We use Google Analytics 4 (Google Ireland Limited) only after your express consent. Google Analytics uses cookies to create pseudonymous usage profiles. The IP address is anonymised before storage (IP anonymisation is enabled).

Legal basis: Art. 6 (1) lit. a GDPR in conjunction with § 25 (1) TTDSG.

Storage period: 14 months (the shortest option offered by Google).
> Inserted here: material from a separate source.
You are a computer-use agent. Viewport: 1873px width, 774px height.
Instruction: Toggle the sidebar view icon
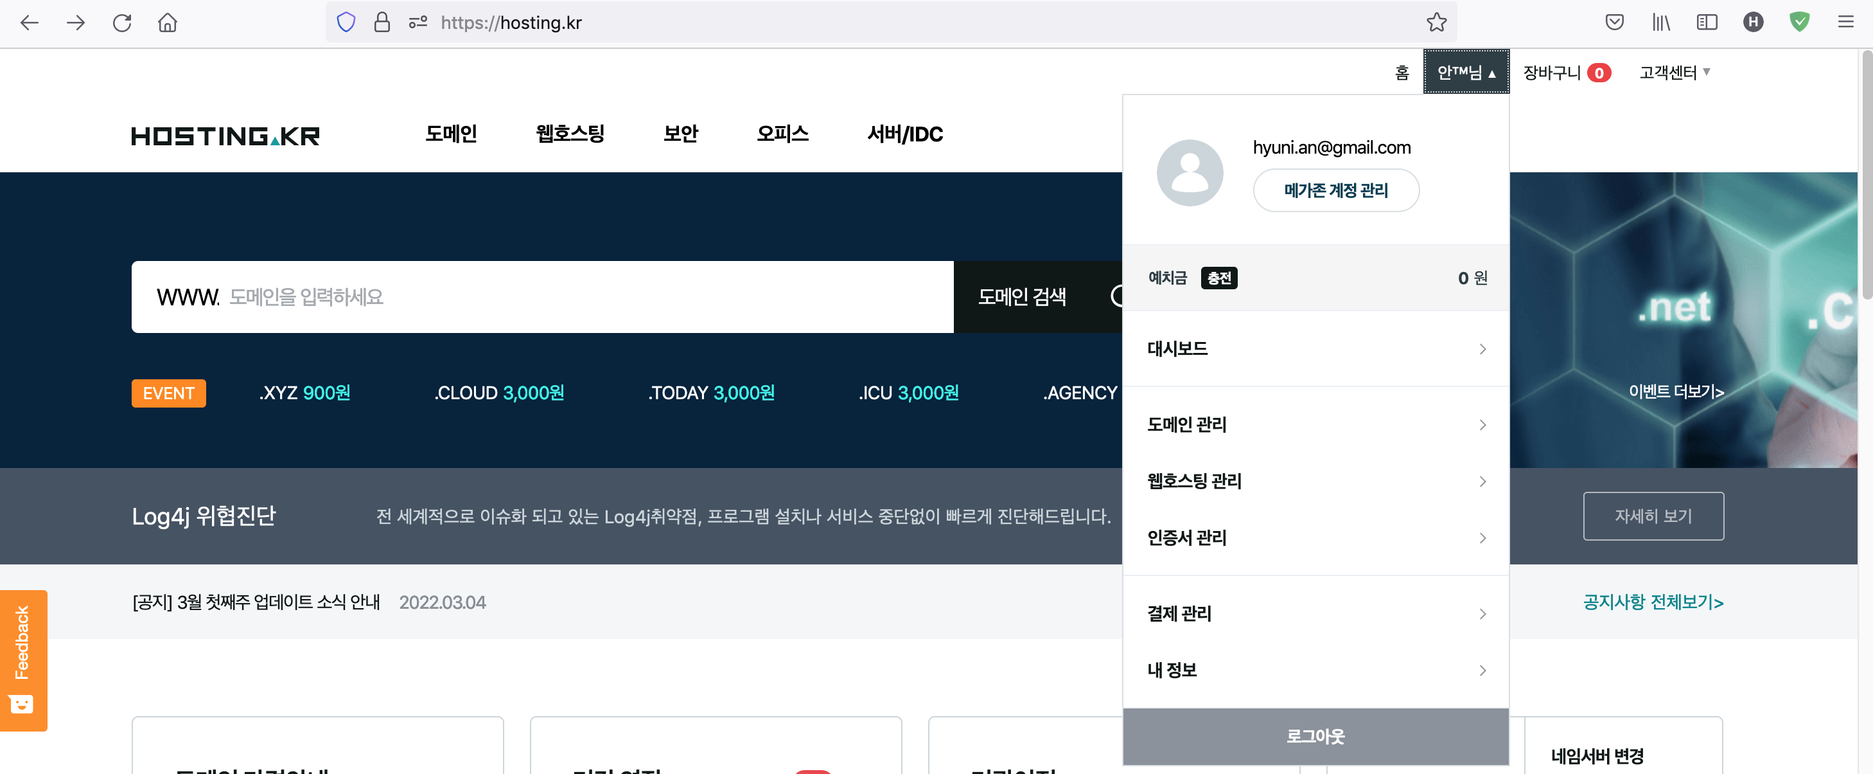(x=1706, y=23)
You may revoke your consent at any time via the Cookie settings.

9. Marketing pixels (only with consent)

The following marketing services are loaded only after your consent via the cookie banner:

  • Meta Pixel (Meta Platforms Ireland Ltd., Dublin) – for measuring and optimising advertising campaigns on Facebook and Instagram.
  • LinkedIn Insight Tag (LinkedIn Ireland Unlimited Company, Dublin) – for campaign measurement and optimisation on LinkedIn.
  • TikTok Pixel (TikTok Technology Limited, Dublin) – for campaign measurement and optimisation on TikTok.

All three providers are certified under the EU-US Data Privacy Framework. Data is processed in pseudonymous form and is not used to create user profiles outside the respective platform, nor for automated decision-making.

Legal basis: Art. 6 (1) lit. a GDPR in conjunction with § 25 (1) TTDSG.

10. Your rights as a data subject

You have the following rights vis-à-vis us with regard to your personal data:

  • Right of access (Art. 15 GDPR)
  • Right to rectification (Art. 16 GDPR)
  • Right to erasure (Art. 17 GDPR)
  • Right to restriction of processing (Art. 18 GDPR)
  • Right to object (Art. 21 GDPR)
  • Right to data portability (Art. 20 GDPR)
  • Right to withdraw your consent (Art. 7 (3) GDPR) – with effect for the future

To exercise these rights, please contact info@axionisconsulting.com.

11. Right to lodge a complaint with a supervisory authority

You have the right to lodge a complaint with a data protection supervisory authority. The competent authority is the supervisory authority of your habitual residence, your workplace, or the place of the alleged infringement.

For Estonia: Estonian Data Protection Inspectorate (Andmekaitse Inspektsioon), 39 Tatari St, 10134 Tallinn, www.aki.ee.

For Germany: The state data protection authority responsible for your place of residence (list at www.bfdi.bund.de).

12. Status and changes

This privacy policy is currently valid and dated as of the time stated above. As our website and offerings evolve, or due to changes in legal or regulatory requirements, it may become necessary to amend this privacy policy. The current version is always available at this location.